Konusu: Yurtdışından İthal Edilen Malların Antrepoda Başkasına Devri

Bu sirkülerimizde yurtdışından ithal edilen malların, gümrük bölgesinde yer alan antrepoda yurtiçi firmalara satış yolu ile devir edilmesi durumu; Kurumlar Vergisi, Katma Değer Vergisi ve Ba-Bs Bildirimi yönünden değerlendirilmiştir.
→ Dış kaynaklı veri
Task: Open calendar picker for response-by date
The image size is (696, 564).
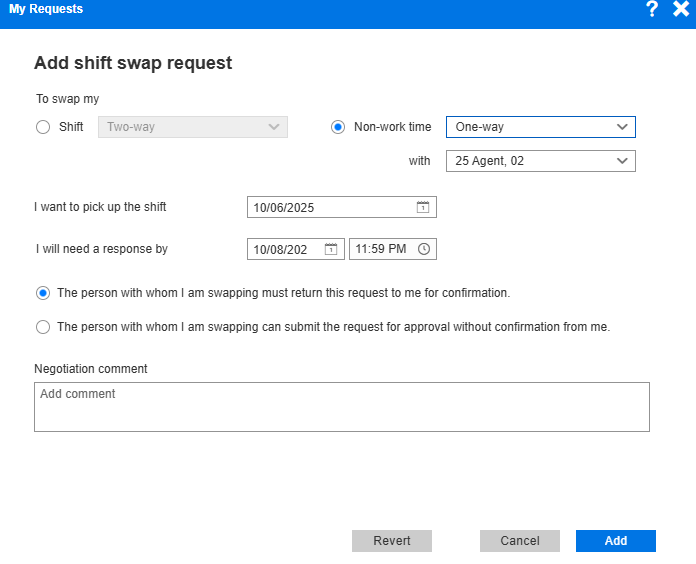Action: pyautogui.click(x=331, y=249)
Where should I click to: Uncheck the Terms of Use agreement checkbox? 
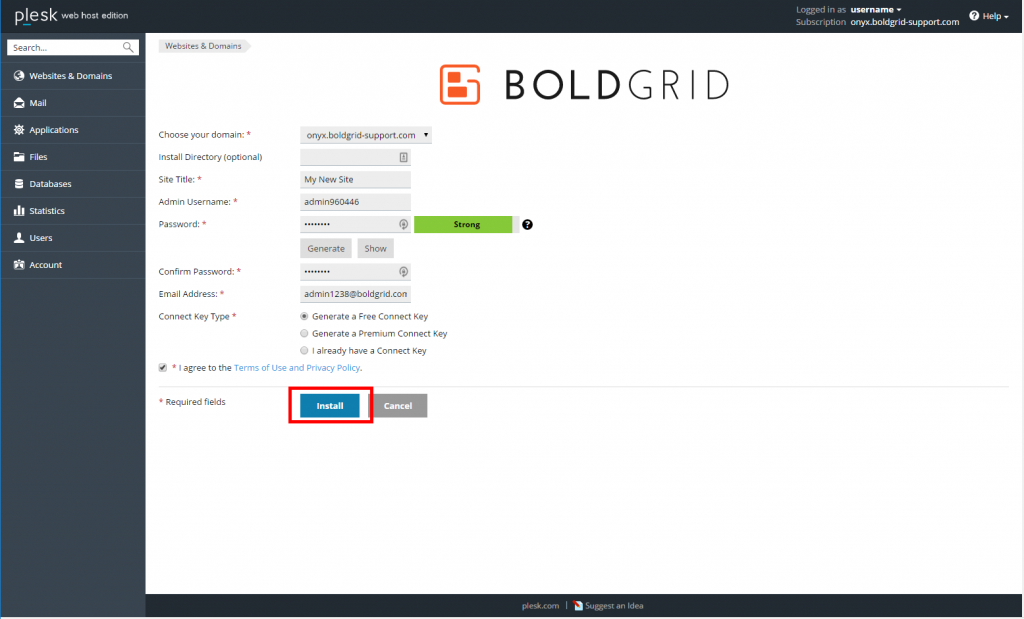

Kurumlar Vergisi Yönünden Değerlendirme

5520 sayılı Kurumlar Vergisi Kanununun 3 üncü maddesinin birinci fıkrasında; Kanunun 1 inci maddesinde yazılı kurumlardan kanuni ve iş merkezi Türkiye’de bulunanların, gerek Türkiye içinde gerekse Türkiye dışında elde ettikleri kazançların tamamı üzerinden vergilendirilecekleri, 6 ncı maddesinde ise; kurumlar vergisinin, mükelleflerin bir hesap dönemi içinde elde ettikleri safi kurum kazancı üzerinden hesaplanacağı, safi kurum kazancının tespitinde, Gelir Vergisi Kanununun ticari kazanç hakkındaki hükümlerinin uygulanacağı hüküm altına alınmıştır.

4458 sayılı Gümrük Kanununun 93 üncü maddesinin üçüncü fıkrasında gümrük antreposu, gümrük gözetimi altında bulunan eşyanın konulması amacıyla kurulan ve kuruluşunda aranılacak koşulları ve nitelikleri yönetmelikle belirlenen yer olarak belirlenmiştir.
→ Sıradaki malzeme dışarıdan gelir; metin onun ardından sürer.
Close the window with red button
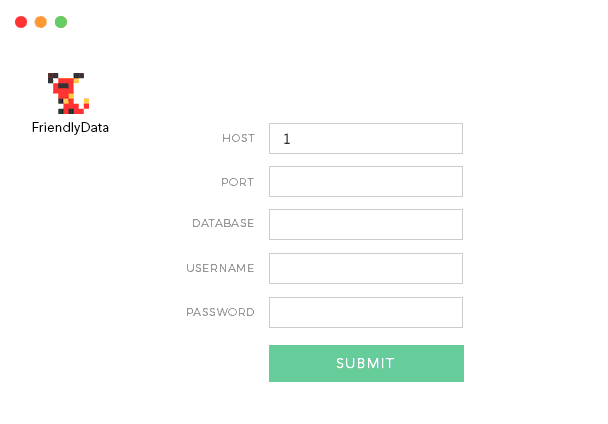The width and height of the screenshot is (608, 424). pyautogui.click(x=21, y=21)
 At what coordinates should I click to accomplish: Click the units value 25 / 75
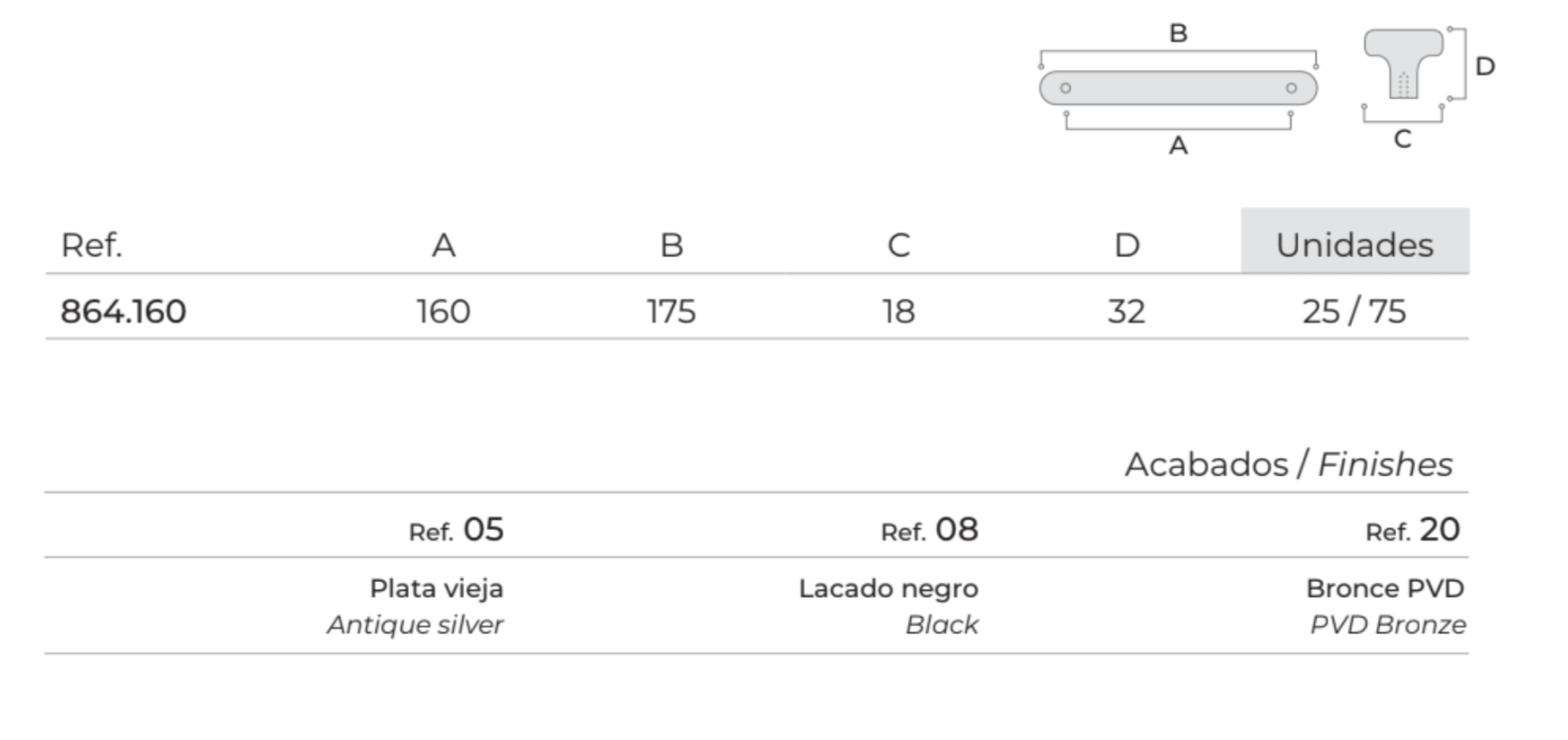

Gümrük Yönetmeliğinin 333 üncü maddesinin birinci fıkrasında da gümrük antrepolarında depolanan eşyanın satış suretiyle başkasına da devredilebileceği, bunun için devreden ve devralanın isteklerinin, ilgili gümrük idaresine yazılı olarak bildirilmesi gerektiği, bu devir isteğinin idarece kabulünün, eşyaya ait gümrük vergileri ile para cezalarının devralan tarafından üstlenilmesine bağlı olduğu hükmüne yer verilmiştir.

Bu çerçevede, yurt dışından satın alınan gümrük antreposuna konulan malların yurt içinde bulunan bir şirkete satılması dolayısıyla elde edilen hasılatın yurtiçi hasılat olarak değerlendirilmesi ve ilgili dönemde kurum kazancına dahil edilerek vergilendirilmesi gerekmektedir.

KDV Yönünden Değerlendirme

Transit ticaret, yurt dışından veya antrepodan satın alınan malın, yine yurt dışında yerleşik bir firmaya veya antrepoya satılmasıdır. Satışa konu mal, serbest dolaşıma girmediğinden (millileştirilmediğinden) ithalat ve ihracat rejimi hükümlerine tabi değildir. Aynı şekilde malın antrepoda devir alan başka bir firma tarafından da yurtdışına satılması Transit Ticaret işlemidir.

Diğer taraftan, ekonomik etkili gümrük rejimi olan “Antrepo Rejimi” ise ithalat vergilerine ve ticaret politikası önlemlerine tabi tutulmamış ve serbest dolaşıma girmemiş eşyanın gümrük antreposuna konulmasına ilişkin hükümleri belirler. Gümrük antreposu Türkiye cumhuriyeti gümrük bölgesinde, gümrük gözetimi altında bulunan eşyanın konulması amacıyla kurulan yerler olup, Gümrük Yönetmeliğinin 333’üncü maddesi antrepoda yer alan eşyanın satış yoluyla devrine imkan tanınmıştır.

Aynı yönetmeliğin 3’üncü maddesinde ise Türkiye gümrük bölgesinin Türkiye cumhuriyeti topraklarını, karasularını, iç sularını ve hava sahasını kapsadığı ifade edilmiştir.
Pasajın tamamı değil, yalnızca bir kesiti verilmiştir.